The resolution states that since the population in the city has doubled in the past ten years and that portions of Hwy. 9 and Hwy. 53 that pass through the city are increasingly populated with pedestrians and school children, the mayor and council are asking that speed limits be reduced from 45 mph to 35 mph in areas that are in need of both sidewalks and crosswalks.
The areas include from Hwy. 9 North just north of First Baptist Church south through the intersection with Hwy. 53; from Hwy. 9 South near Dawsonville Florist to the courthouse roundabout; from Hwy. 53 East at Acorn Road to the intersection at Hwy. 9; and from Hwy. 53 West from Creekstone Lane until the 25 mph speed limit near Maple Street.

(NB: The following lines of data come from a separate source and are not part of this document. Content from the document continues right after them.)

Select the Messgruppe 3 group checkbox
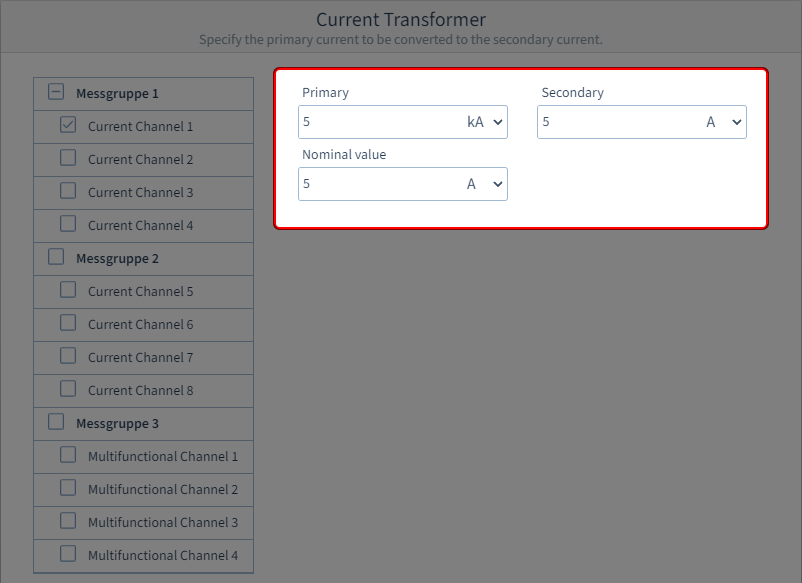Screen dimensions: 802x583 (56, 422)
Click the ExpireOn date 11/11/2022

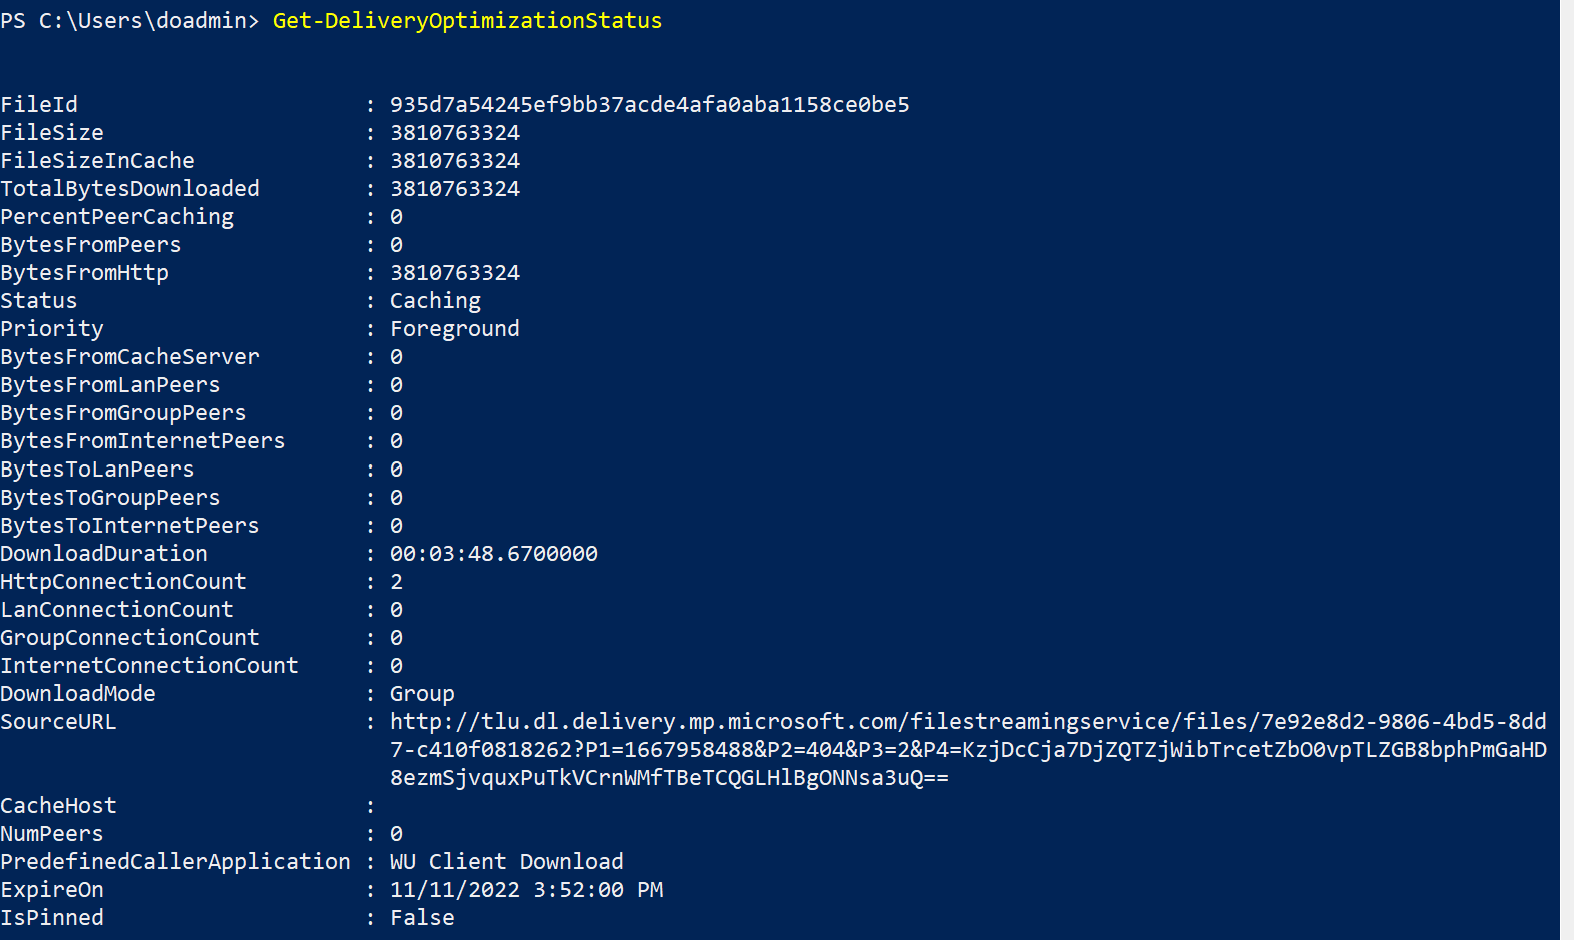tap(455, 890)
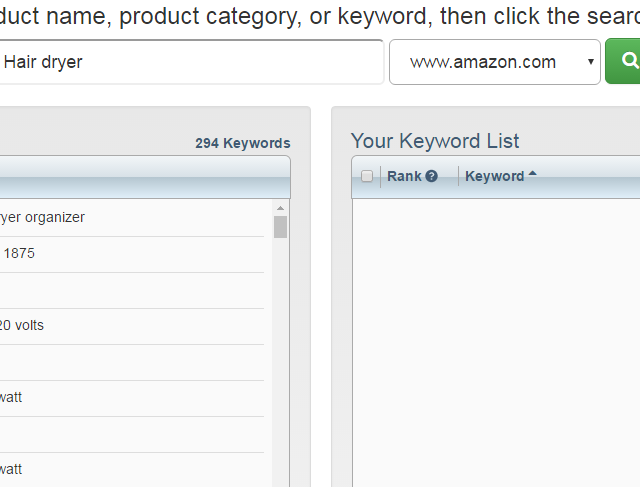Open the www.amazon.com marketplace dropdown
640x487 pixels.
(x=494, y=62)
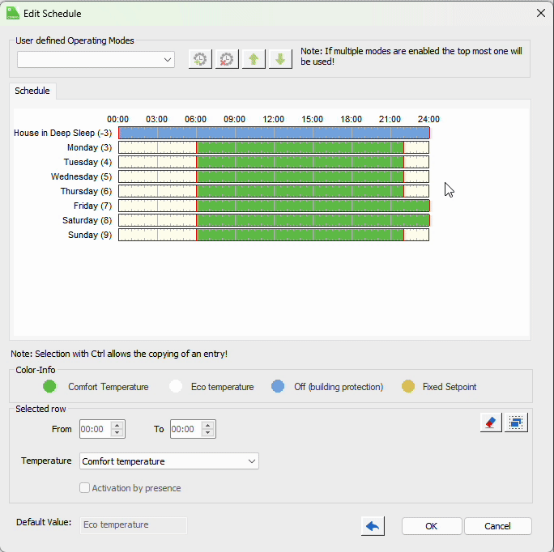Increase the From time stepper
The image size is (554, 552).
coord(117,425)
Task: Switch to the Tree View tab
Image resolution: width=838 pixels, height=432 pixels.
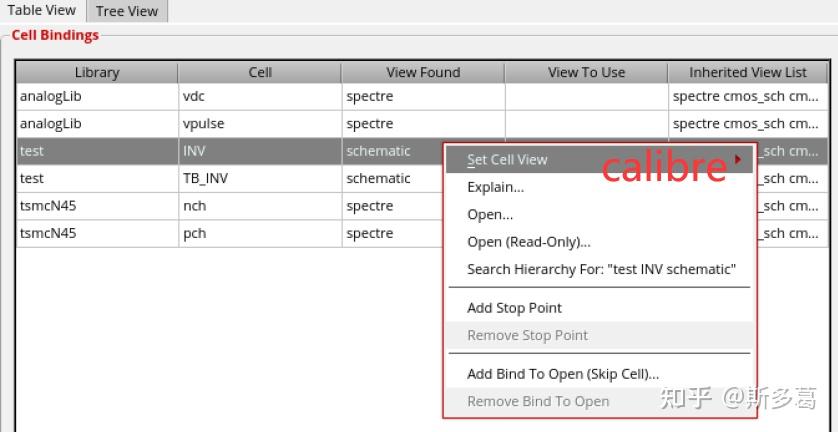Action: [x=127, y=11]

City Attorney Dana Miles suggested that the city’s resolution be forwarded to the board of education and the county commission to ask them to join or create similar resolutions.
“If you go to GDOT with resolutions from your school board, your city and your county, I think it speaks to the community’s unity on this issue, which is so important to our children,” Miles said.

 

Cemetery lot cost increase

The council also voted to increase the city’s current price for cemetery lots in Memorial Garden from $750 to $1,250 to help with the cost of perpetual care.

Public Works Operations Manager Trampas Hansard presented a request to increase the rates to bring the city closer to rates in surrounding counties.

The city of Cumming currently charges $1,675 per lot, plus 15 percent for perpetual care, while Dahlonega charges $2,000 and Big Canoe $2,000 as well.

There are 1,345 remaining plots at the cemetery, and there are $200,000 in the cemetery fund currently for upkeep. Hansard said that a paving project and a new lawnmower will be coming from those funds.

 

Farmers market

The council approved spending $2,500 to have the Georgia Mountains Regional Commission create a concept plan for the farmers market the city is planning on Allen Street.

The city recently purchased two pieces of property along the street and plans to demo the homes to make way for paved pavilions.

Once the concept plan is created, it can be handed over to engineering firm for construction plans. The money will come from SPLOST funds.

City Manager Bob Bolz said that demolition of the homes on the farmers market property will begin after April 30, and that the project should hopefully be completed by mid-summer.